The front line of the war is fought
by CD4+ T cells, which are killed and replaced by the billions each
day during the asymptomatic phase of the disease.  This phase can last
10 to 15 years (in rare cases indefinitely).  Within a given patient  
during this time the virus evolves, sometimes to the point where variable 
regions of the envelope glycoprotein retain few of their original amino 
acids.  All the circumstantial evidence indicates that this evolution 
represents escape from immune surveillance, promoted by the incredible 
lack of fidelity of the HIV reverse transcriptase, which in in 
vitro assays introduces errors as often as every 500-600 bases.  Models 
of this viral evolution have relied on standard evolutionary differential 
equation predictions.  In a general way these models can predict the 
ascent and descent of new substrains within a patient, but they have no 
way of connecting the process to specific events in a viral life cycle.  

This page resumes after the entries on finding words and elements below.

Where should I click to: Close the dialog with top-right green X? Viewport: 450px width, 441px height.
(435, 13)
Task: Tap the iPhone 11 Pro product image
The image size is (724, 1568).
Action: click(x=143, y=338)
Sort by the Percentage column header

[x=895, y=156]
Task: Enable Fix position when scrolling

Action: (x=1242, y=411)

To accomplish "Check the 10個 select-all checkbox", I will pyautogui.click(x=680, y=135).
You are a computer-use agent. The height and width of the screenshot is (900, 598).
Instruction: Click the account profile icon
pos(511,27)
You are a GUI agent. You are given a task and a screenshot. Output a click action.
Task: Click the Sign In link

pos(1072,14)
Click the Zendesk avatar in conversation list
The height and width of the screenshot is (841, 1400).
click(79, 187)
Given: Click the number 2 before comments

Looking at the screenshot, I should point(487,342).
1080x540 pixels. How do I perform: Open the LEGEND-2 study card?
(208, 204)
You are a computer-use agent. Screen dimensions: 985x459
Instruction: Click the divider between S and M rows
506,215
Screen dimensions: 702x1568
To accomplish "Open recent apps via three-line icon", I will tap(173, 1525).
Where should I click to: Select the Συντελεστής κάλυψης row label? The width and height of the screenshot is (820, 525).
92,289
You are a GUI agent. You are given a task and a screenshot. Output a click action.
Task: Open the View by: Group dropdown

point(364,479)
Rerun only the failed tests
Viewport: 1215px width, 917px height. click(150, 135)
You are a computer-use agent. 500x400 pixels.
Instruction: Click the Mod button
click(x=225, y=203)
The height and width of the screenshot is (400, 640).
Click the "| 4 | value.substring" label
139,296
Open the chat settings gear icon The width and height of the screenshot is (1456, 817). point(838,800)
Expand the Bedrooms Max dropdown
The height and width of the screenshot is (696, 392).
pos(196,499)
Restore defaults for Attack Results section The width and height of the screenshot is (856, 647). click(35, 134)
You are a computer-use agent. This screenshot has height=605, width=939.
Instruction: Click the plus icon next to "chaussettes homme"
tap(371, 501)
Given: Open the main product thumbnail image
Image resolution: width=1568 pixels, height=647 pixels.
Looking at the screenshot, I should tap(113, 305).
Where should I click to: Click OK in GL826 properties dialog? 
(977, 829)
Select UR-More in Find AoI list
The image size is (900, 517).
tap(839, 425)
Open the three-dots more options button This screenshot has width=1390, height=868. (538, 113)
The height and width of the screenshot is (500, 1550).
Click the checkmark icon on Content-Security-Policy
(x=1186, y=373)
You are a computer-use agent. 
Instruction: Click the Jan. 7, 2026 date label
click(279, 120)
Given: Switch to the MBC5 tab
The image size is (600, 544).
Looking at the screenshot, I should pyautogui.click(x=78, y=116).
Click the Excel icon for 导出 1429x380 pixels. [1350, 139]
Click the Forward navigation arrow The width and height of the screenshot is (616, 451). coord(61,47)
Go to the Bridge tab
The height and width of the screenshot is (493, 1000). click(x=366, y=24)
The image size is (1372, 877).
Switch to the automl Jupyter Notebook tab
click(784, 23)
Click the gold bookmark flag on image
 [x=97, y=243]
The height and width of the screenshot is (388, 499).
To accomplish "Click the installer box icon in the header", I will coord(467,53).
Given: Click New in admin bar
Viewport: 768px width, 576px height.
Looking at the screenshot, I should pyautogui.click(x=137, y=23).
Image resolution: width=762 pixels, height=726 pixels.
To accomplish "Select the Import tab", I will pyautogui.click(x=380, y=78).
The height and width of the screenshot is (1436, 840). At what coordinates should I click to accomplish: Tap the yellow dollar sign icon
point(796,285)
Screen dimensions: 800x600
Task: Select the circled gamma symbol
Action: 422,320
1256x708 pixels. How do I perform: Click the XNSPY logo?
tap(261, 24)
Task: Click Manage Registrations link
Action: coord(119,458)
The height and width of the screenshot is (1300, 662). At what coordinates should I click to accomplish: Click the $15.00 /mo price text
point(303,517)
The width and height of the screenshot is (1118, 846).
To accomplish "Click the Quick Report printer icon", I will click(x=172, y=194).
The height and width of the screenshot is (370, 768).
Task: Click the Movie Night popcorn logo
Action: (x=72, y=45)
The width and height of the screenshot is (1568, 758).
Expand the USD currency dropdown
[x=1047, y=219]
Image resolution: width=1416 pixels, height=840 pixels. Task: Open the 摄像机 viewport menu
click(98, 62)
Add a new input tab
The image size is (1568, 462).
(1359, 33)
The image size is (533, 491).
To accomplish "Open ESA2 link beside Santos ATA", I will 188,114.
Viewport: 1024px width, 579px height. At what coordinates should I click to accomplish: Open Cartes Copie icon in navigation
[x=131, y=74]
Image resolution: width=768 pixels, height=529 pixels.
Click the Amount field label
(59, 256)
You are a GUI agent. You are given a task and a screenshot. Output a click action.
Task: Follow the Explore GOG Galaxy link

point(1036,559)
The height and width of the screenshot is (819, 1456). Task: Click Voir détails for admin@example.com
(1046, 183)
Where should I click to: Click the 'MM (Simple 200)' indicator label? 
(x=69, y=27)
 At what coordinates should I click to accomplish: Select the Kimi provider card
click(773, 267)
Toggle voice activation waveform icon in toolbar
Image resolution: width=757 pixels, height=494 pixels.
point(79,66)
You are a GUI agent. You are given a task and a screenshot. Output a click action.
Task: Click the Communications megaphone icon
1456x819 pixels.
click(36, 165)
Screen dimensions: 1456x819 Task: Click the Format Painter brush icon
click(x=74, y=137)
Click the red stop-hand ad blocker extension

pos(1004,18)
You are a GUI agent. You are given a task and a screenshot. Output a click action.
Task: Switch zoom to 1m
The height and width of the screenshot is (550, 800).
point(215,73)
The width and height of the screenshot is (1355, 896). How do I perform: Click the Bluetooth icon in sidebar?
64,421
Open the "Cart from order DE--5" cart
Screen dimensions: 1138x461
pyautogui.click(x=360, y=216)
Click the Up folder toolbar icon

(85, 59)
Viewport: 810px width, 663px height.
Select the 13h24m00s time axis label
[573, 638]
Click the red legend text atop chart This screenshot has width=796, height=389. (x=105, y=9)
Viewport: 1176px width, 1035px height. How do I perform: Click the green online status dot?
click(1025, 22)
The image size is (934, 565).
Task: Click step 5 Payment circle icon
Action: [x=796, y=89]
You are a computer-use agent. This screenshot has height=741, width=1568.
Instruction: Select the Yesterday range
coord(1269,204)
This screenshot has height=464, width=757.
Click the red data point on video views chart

We are at the beginning of an attempt to model the war between the virus 
and the immune system by designing two interacting finite automata, one 
representing the viral env gene and its products, gp160 plus parts of nef, 
tat, rev and vpu, and one representing the relevant parts of the immune 
system, B cells and T cells producing immune responses to the portions of 
gp160, gp120 and the exterior segment of gp41, which are readily 
available.
- 
28 January
 Ralph Zinner,  M.D. Anderson Cancer Center
 "DNA chip technology"
- 
11 February
 Luciano Bono,  University of Houston
 "Modeling central pattern generators for animal gaits using symmetric ODEs"
- 
25 February
 Shane Pankratz,  Rice University
 "Branching Processes and Linkage Disequilibrium:
 Estimating the Recombination Coefficient"
 ABSTRACT: Classical methods for the genetic mapping 
of disease genes suffer from limits in resolution.  
Much work is being done to derive alternative procedures.  
This talk discusses the role that branching processes can 
play in genetic mapping via linkage disequilibrium.
- 
11 March
 Steven J. Cox,  Rice University
 "Inverse Problems in Biomechanics: Recovering the constitutive
law from observed deformation under a prescribed load"
- 
25-26 March
 Janet Siefert,  Rice University and University of Houston
 "Workshop on Molecular Evolution"
 25 March, 1 - 3:30 PM
 Molecular Systematics
 Introduction and Principles of phylogenetic inference
 Applications, examples, and problems
 Practical application, protocols, and available tools
 26 March, 1 - 3:30 PM
 Molecular evolution: getting results from systematics
 Phylogenetic mapping
 Whole genome sequencing and analysis
 Application to bacterial evolution
 Phylogeny of ribozymes
 
- 
8 April
 B. Montgomery Pettit,  University of Houston
 "Microfolding and Phase Stability in Peptide Solutions:
 Integral Equation Method in Computational Biology"
- 
29 April
 James R. Thompson,  Rice University
 "SIMEST and Clinical Trials"
 ABSTRACT: There is a practical inability 
to get from stochastic process axioms of cancer progression 
to models at the level of aggregate clinical data. 
Consequently, there has been a tendency to use survival 
data on linear models for clinical
trial data as a means of making sense of cancer progression.  
After over fiftyyears and many billions of dollars expended, 
this clunky Mengelian approach has proved ineffective.  
In the "War on Cancer". The score
is Cancer 35, Visitors 2. We show how it is possible to use 
high speed computing to get from the stochastic process model 
to the aggregate model in a way that the underlying parameters 
of the model can be estimated using clinical data. The SIMEST
approach also has the potential of taking the field 
of stochastic processes from arcane irrelevancy to center stage 
in applied modeling in many fields from economics to biometry.